Vital signs are monitored frequently after surgery. Warm, humidified oxygen is administered. The patient is placed in the semi-Fowler position to promote ease of breathing. A restful environment is provided. Communication is established by questions with simple yes and no answers, hand signals, and simple sign language and with use of a slate or an alphabet board for writing. (Written communication requires vision, hand strength, and dexterity and is often difficult or impossible for acutely ill patients.) Later, the patient is taught how to cover the tracheostomy with the cuff deflated to facilitate speech, or is provided with a speaking valve and taught how to use it. Before the patient is able to speak, the nurse should be alert to the patient's unmet needs and assist to prevent increased anxiety.

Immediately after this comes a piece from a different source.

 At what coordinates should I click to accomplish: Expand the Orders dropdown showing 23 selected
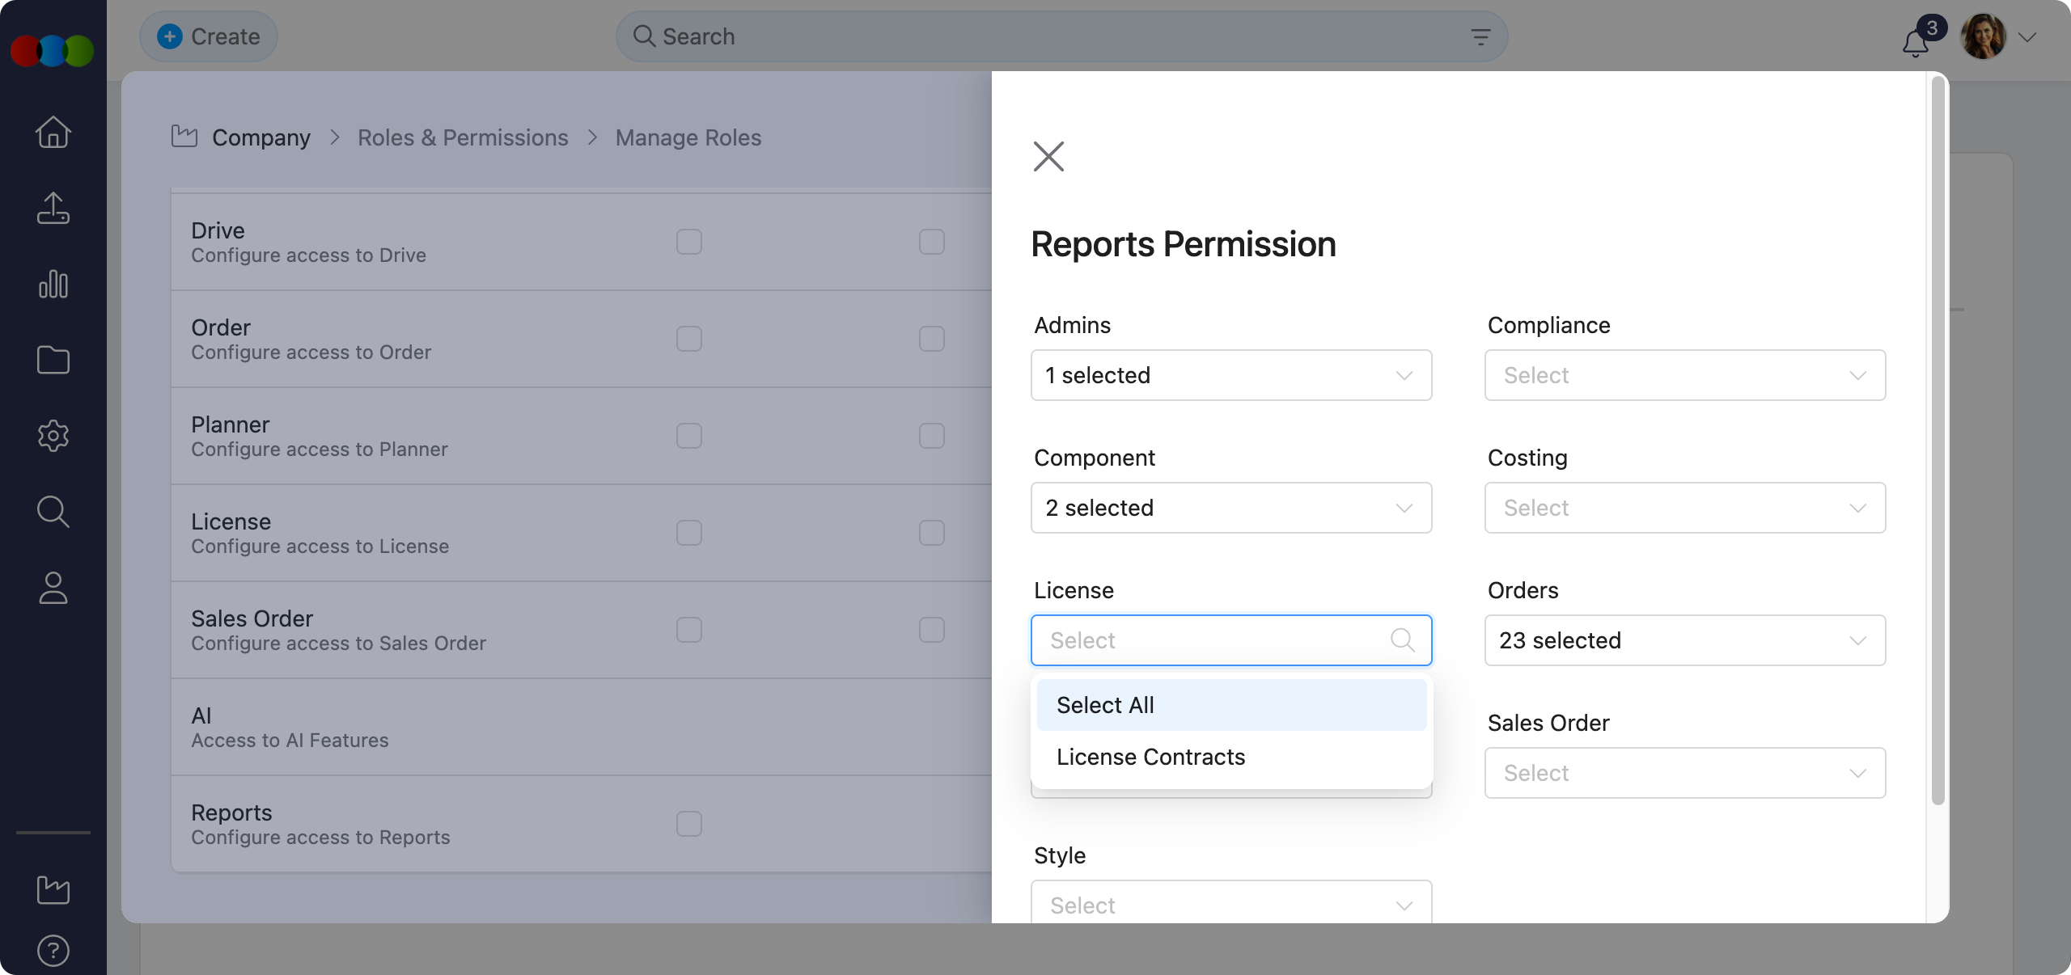coord(1683,639)
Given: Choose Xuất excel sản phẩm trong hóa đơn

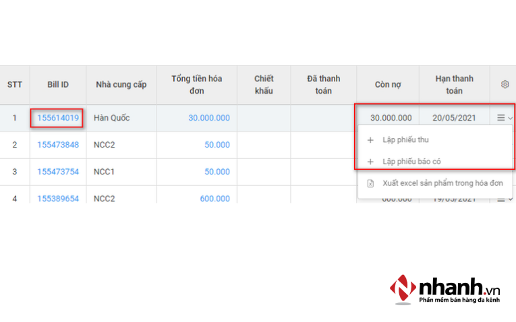Looking at the screenshot, I should click(442, 183).
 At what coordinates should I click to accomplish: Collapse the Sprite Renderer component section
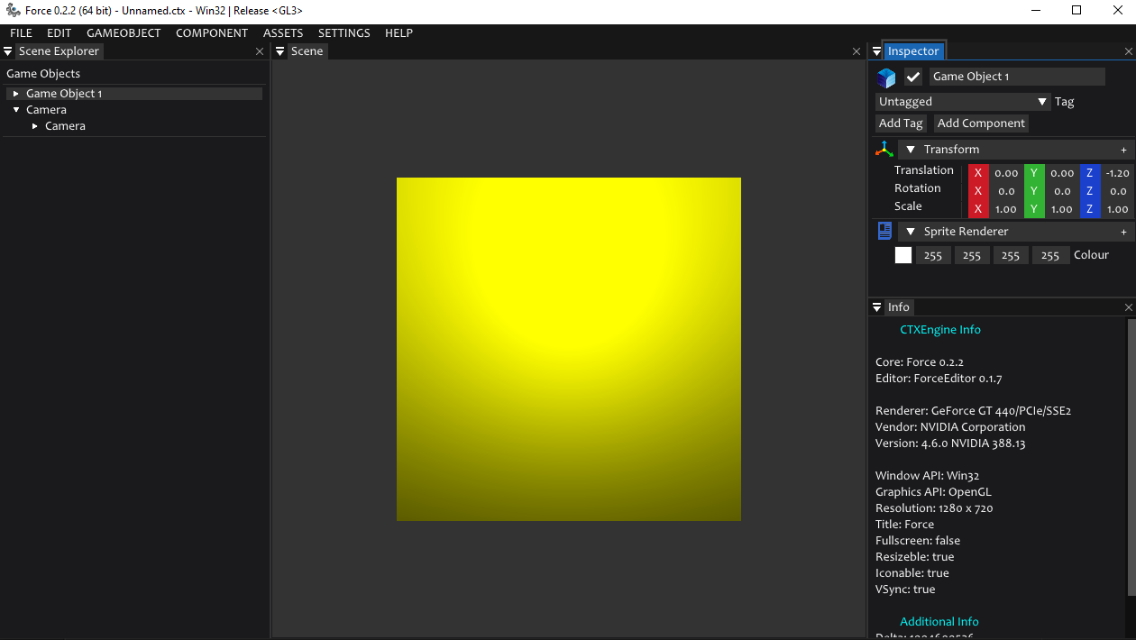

Chest physiotherapy promotes aeration of the lung. Suctioning of secretions with prehyperoxygenation and posthyperoxygenation and tracheostomy care are provided aseptically. Dressing is changed frequently during the first 24 hr postoperatively, and the surgical site is observed for excessive bleeding. Coughing and deep breathing are encouraged at regular intervals. A teaching plan should cover stoma care, which includes cleansing, removing crusts, and filtering air with a suitable filter. The patient and his or her health care team should watch for signs of infection, such as reddening of the skin or drainage of pus from the surgical site. Aspiration is a risk for all tracheostomized patients, but may be reduced when a speaking valve is used. The patient is assessed for signs and symptoms of aspiration, including changes in secretion production, fever, and mental status changes. The patient should not smoke and should avoid secondhand smoke. Activities may be gradually increased to include noncontact sports but should not include swimming. Showering may be permitted if the patient wears a protective plastic bib or uses a hand to cover the stoma. The patient should be reassured that secretions will decrease and that taste and smell will gradually return. If a speaking valve is used, the patient is taught to clean it daily with water and mild, fragrance-free soap, to rinse it thoroughly and allow it to air dry, and to place it in its storage container when not in use. The importance of follow-up care with an ear, nose, and throat specialist is stressed.